→ Ausgewählter Auszug
* * * * *
Um diese und andere Probleme anzugehen, verabschiedete die Regierung 2009 die „Charte nationale de l’environnement et du développement durable“ (Nationale Charta für Umwelt und nachhaltige Entwicklung), die dem Umweltmanagement Vorrang einräumen soll, indem sie allgemeine Grundsätze festlegt, die die Wirtschaft mit einer nachhaltigen Entwicklung verbinden. Sie legte großen Wert auf die organisatorische Zusammenarbeit zwischen den Behörden der Zentralregierung, den Regional- und Provinzregierungen und den NROs. Die Verantwortung der Zentralregierung für die Umwelt fällt jetzt in den Zuständigkeitsbereich eines Superministeriums (das auch die Bereiche Energie, Wasser und Bergbau umfasst), das derzeit von einem Mitglied der Istiqlal-Partei geleitet wird.
* * * * *
→ Angezeigte Informationen
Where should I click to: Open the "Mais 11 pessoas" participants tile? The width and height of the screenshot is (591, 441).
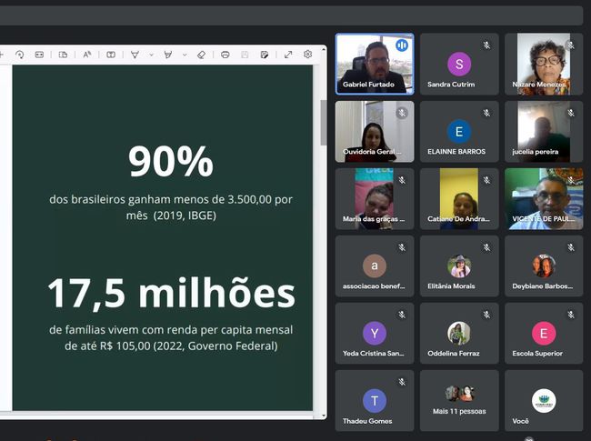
* * * * *
→ Aufgaben
1. Beantworte folgende Fragen zum Auszug über die Umweltcharta:
(a) In welchem Jahr verabschiedete die Regierung die Nationale Charta für Umwelt und nachhaltige Entwicklung?
(b) Zwischen welchen Stellen sollte die organisatorische Zusammenarbeit stattfinden, auf die die Charta großen Wert legte?
(c) Welche Bereiche umfasst das Superministerium neben der Umwelt?
2. Bearbeite im Auszug über die Umweltcharta den Abschnitt von „Um diese und“ bis „Istiqlal-Partei geleitet wird.“ und ersetze darin „Superministeriums“ durch „Großministeriums“.

→ Lösungen
1.
(a) 2009
(b) Zwischen den Behörden der Zentralregierung, den Regional- und Provinzregierungen und den NROs
(c) Energie, Wasser und Bergbau

2.
Um diese und andere Probleme anzugehen, verabschiedete die Regierung 2009 die „Charte nationale de l’environnement et du développement durable“ (Nationale Charta für Umwelt und nachhaltige Entwicklung), die dem Umweltmanagement Vorrang einräumen soll, indem sie allgemeine Grundsätze festlegt, die die Wirtschaft mit einer nachhaltigen Entwicklung verbinden. Sie legte großen Wert auf die organisatorische Zusammenarbeit zwischen den Behörden der Zentralregierung, den Regional- und Provinzregierungen und den NROs. Die Verantwortung der Zentralregierung für die Umwelt fällt jetzt in den Zuständigkeitsbereich eines Großministeriums (das auch die Bereiche Energie, Wasser und Bergbau umfasst), das derzeit von einem Mitglied der Istiqlal-Partei geleitet wird.